Compared to previous years, it’s pretty clear that attacking Iran has grown considerably in popularity.

A graph of the poll results from 2005, the year the AJC first asked the question about a U.S. attack on Iran, to 2010, shows a steady decline in support from 2005 to 2007 and a dramatic increase in support from 2007 to 2010.

The drop in support from 2005 to 2007 could possibly be explained by the overwhelming Jewish dissatisfaction with the execution of the war in Iraq. In 2002, 59-percent of Jews polled by the AJC supported military action to remove Saddam Hussein from power and 36-percent disapproved.  By 2005, only 28-percent approved of the war and 70-percent disapproved. By 2007, 27-percent of respondents said the invasion of Iraq was the right thing to do while 67-percent said the United States should have stayed out. Clearly the period from 2005-2007 marked a high-point for Jewish Americans expressing war weariness with what was promised to be a “cakewalk to Baghdad.”

But come 2008, violence had waned considerably and Iraq virtually disappeared from the U.S. media. Calls for military action against Iran could gain more traction.

Changes in support for an Israeli attack on Iran’s nuclear facilities are harder to track since the AJC only started asking the question in 2009. Yet, it is interesting to note that support for both an Israeli or U.S. attack rose noticeably in the eight months between the polls taken in 2010. During this time frame, there has been a daily barrage of op-eds calling for tighter sanctions, demands for keeping the “military option on the table,” and high-profile discussions on the possibility of Israel “going it alone”(see Jeffrey Goldberg’s Atlantic cover story discussing such a scenario).
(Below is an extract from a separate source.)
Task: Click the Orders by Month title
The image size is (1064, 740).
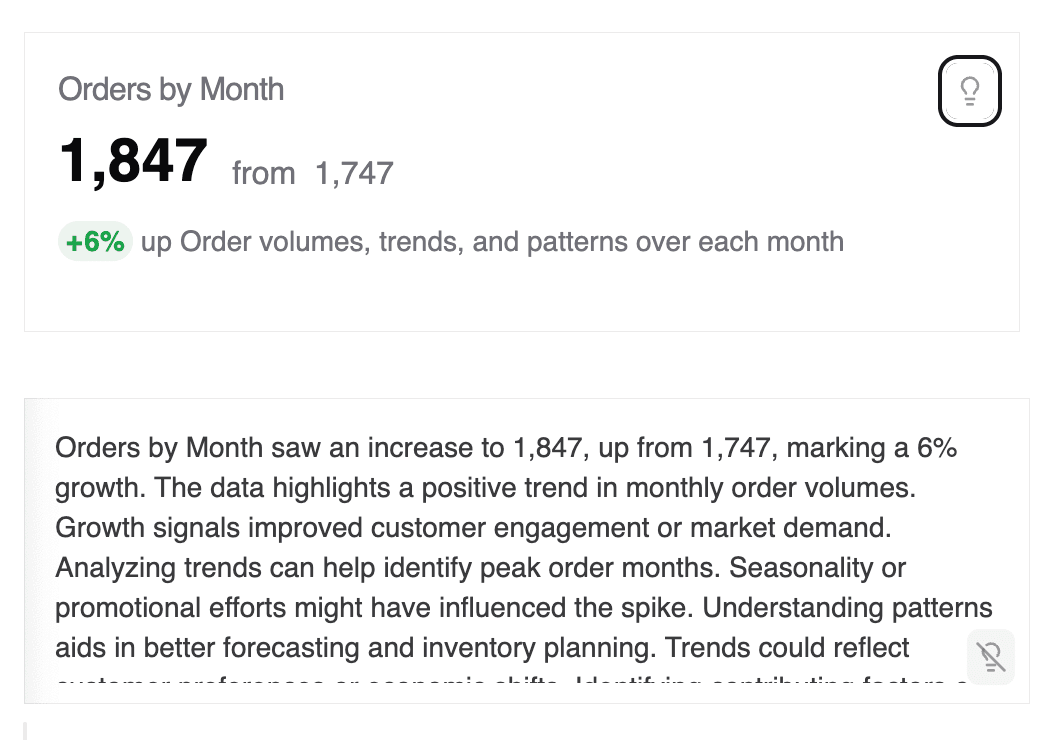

The same neoconservatives who downplayed the potential cost of the Iraq war, promised that Saddam Hussein had weapons of mass destruction, and theorized that the road to Middle East peace “runs through Baghdad,” have now dusted off their talking points and fixed their sights on Iran.

* In 2002 the question was worded as “Do you approve or disapprove of the United States taking military action against Iraq to try and remove Saddam Hussein from power?.” In 2006 and 2007 the question was worded as “Looking back, do you think the United States did the right thing in taking military action against Iraq, or should the U.S. have stayed out?.